Eudes distinguished himself by his care of the sick during times of plague and as a missioner, and in 1639 became superior of the Congregation of the Oratory at Caen. Four years later, however, he left the Oratoriens, and with five companions founded the Congregation of the Missionary Priests of Jesus and Mary, or Eudists, which substituted for monastic vows the vow of strict obedience and received the official sanction of the bishop of Bayeux in 1644. The object of the Congregation was to provide a corps of educated secular priests for the special purpose of holding missions among the people, and during Eudes's administration of thirty-seven years as superior-general it spread throughout Normandy and a portion of Brittany, while seminaries were founded on the model of the mother house in Rouen, Evreux, Lisieux, Coutances, and Rennes. Under the immediate successor of Eudes, Blouet de Camilly, additional seminaries were established at Avranches, Dol, Senlis, and Paris, while under Guy de Fontaines (d. 1727) and Pierre Cousin (d. 1751) the Eudists, together with the Jesuits, strongly opposed Jansenism. Up to the outbreak of the Revolution the Eudists were one of the most respected and influential Congregations of Roman Catholic France, and possessed a college at Paris, in addition to twelve large and five small seminaries, while Father Hébert, the superior of the Paris house, was the confessor of Louis XVI.
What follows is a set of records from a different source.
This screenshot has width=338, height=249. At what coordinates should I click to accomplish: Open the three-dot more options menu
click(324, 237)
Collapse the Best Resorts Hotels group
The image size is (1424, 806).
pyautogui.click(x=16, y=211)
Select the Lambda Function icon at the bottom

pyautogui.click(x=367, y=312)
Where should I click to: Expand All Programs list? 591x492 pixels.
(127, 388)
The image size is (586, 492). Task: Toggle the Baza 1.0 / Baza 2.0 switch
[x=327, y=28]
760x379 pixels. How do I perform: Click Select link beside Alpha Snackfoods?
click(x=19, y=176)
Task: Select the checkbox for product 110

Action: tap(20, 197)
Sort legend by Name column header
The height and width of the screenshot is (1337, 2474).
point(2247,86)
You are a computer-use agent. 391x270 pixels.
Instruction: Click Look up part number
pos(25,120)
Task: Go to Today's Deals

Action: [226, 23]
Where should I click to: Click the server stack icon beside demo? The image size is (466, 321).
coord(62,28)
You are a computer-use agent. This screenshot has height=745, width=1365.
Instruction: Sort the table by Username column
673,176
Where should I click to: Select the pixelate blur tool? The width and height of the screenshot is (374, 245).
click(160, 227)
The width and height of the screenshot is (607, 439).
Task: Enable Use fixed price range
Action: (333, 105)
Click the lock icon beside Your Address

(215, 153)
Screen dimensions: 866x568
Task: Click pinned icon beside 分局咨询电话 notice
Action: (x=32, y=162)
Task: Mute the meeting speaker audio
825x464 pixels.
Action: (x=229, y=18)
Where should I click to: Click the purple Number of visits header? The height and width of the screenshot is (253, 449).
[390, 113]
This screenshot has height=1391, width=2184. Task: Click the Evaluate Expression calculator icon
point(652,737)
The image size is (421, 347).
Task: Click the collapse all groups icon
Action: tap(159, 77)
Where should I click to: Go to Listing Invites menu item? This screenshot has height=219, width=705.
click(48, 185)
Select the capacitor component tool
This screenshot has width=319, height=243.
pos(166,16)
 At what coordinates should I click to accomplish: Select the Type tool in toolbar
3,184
Despite the suppression of the Congregation during the Revolution, it was quietly revived in 1800 by Toussaint Blanchard in the seminary at Rennes, and was formally reorganized in 1826. It has consistently maintained its pronounced Ultramontanism, and since the middle of the nineteenth century has been active in foreign missions. Eudes himself not only founded the Congregation which bears his name, but also the Daughters of Our Lady of Charity of the Refuge, the prototype of the modern sisterhoods of the Good Shepherd, and was likewise active in spreading devotion to the hearts of Jesus and Mary, thus preparing the way for the later Congregations devoted to this purpose (see SACRED HEART OF Jesus, DEVOTION TO). Since 1874 the Eudists have earnestly striven to secure the canonization of their founder.